There’s the ATI Bill her government has carefully cobbled and gazetted. Nothing that resembles a draft ATI Bill that emanated from a rigorous consultative process by stakeholder representatives from government, academia and development partners.
Rather, it’s a Bill that, in the eyes of APM and his cronies, best shields those in government from the prying eyes of these ungrateful journalists who have equated free press with government-bashing.
Journalists, in turn, have unequivocally rejected the government version of ATI Bill, describing it as “adulterated”. The civil society too have said no to the Bill which simply legalises the status quo, allowing government to withhold from the media and public virtually any public information it does not want leaked.
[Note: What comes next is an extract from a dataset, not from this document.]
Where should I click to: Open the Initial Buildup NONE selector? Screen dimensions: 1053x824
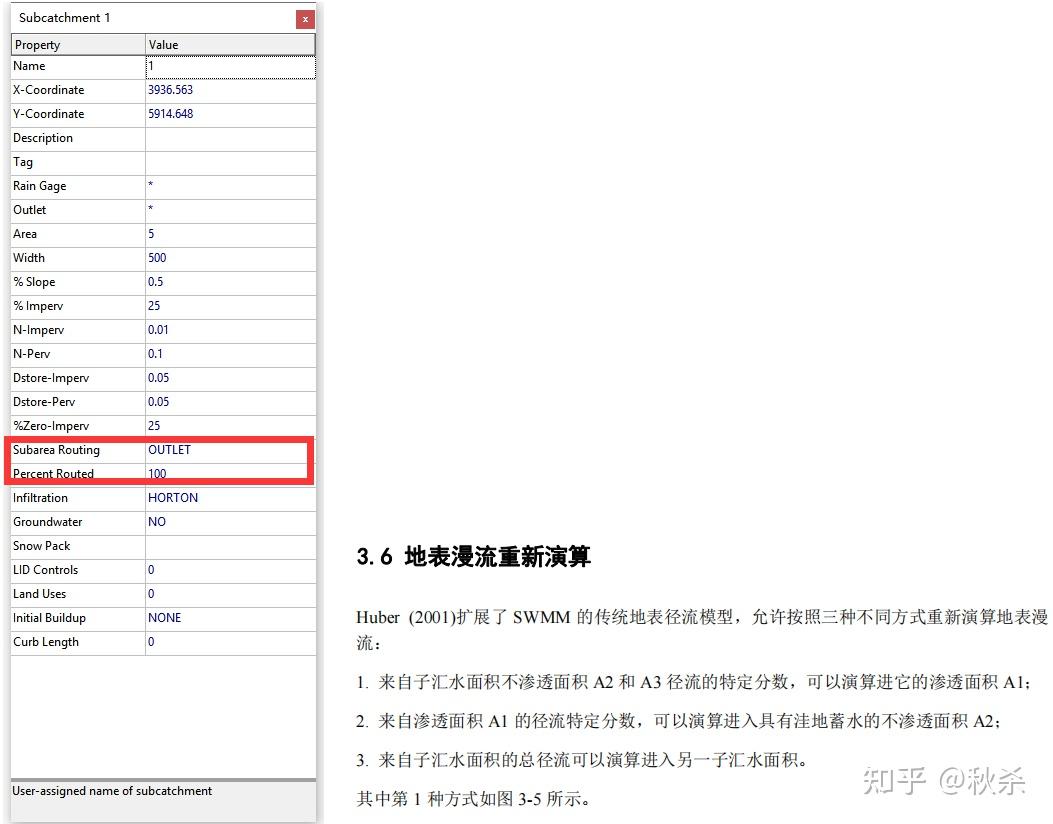230,618
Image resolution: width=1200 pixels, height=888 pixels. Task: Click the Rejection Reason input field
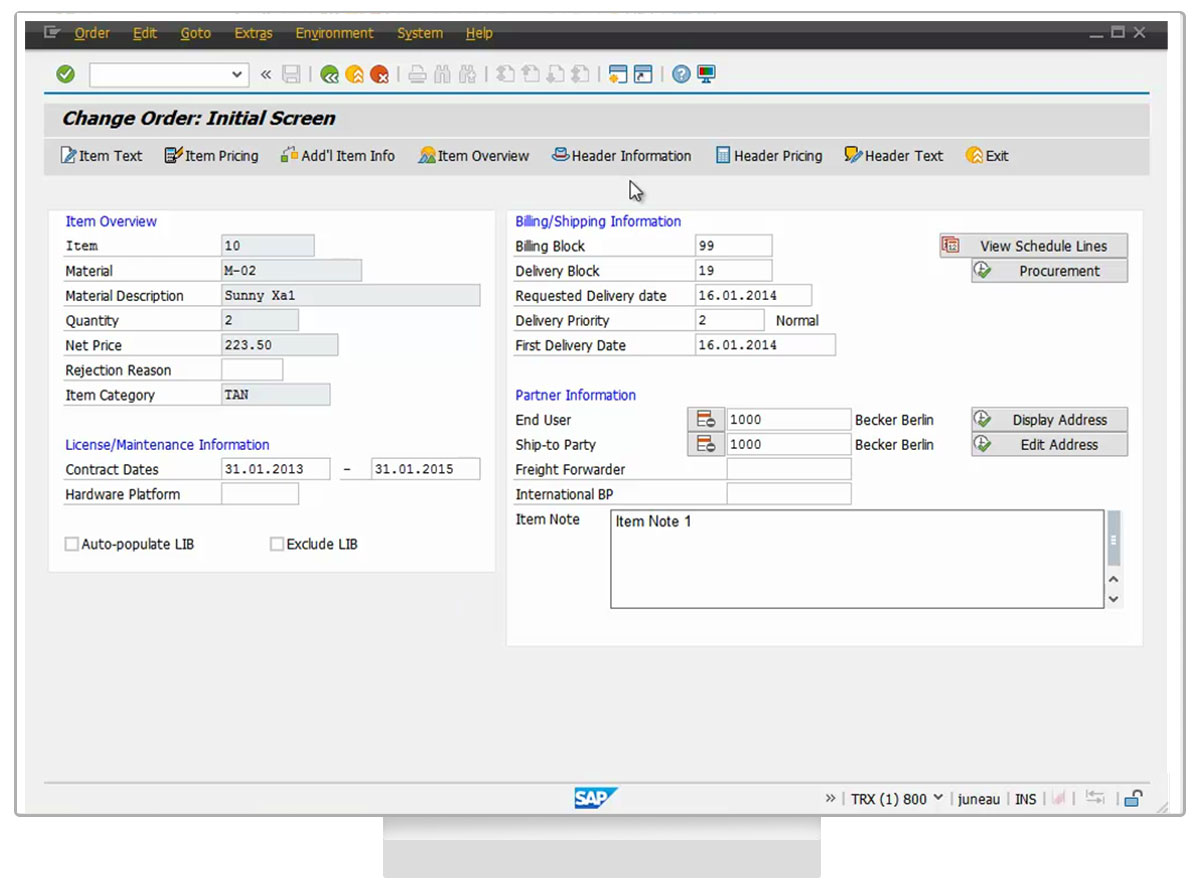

The government versions of ATI Bill is conspicuous for the many excuses government has given itself for delaying, vetting, rejecting and restricting even legitimate uses of the public information it is constitutionally required to give.
In turn, the only thing it guarantees the public is the right to ask government for public information. If government says no, the only remedy is going to court, which will require hiring a lawyer at K45 000 or more per hour!
Or, what is the alternative, Legal Aid? It’s on record that they’ve virtually closed due to lack of funding. Read my lips, if the grossly under-funded Legal Aid Department were to handle ATI cases against government pro bono, it would most certainly attract “financial sanctions” which would aggravate its funding woes.
Yet Kaliati travelled to Mangochi to urge the journalists who have waited for ATI for 21 years now to embrace the government’s version of ATI or prepare to wait until 2024.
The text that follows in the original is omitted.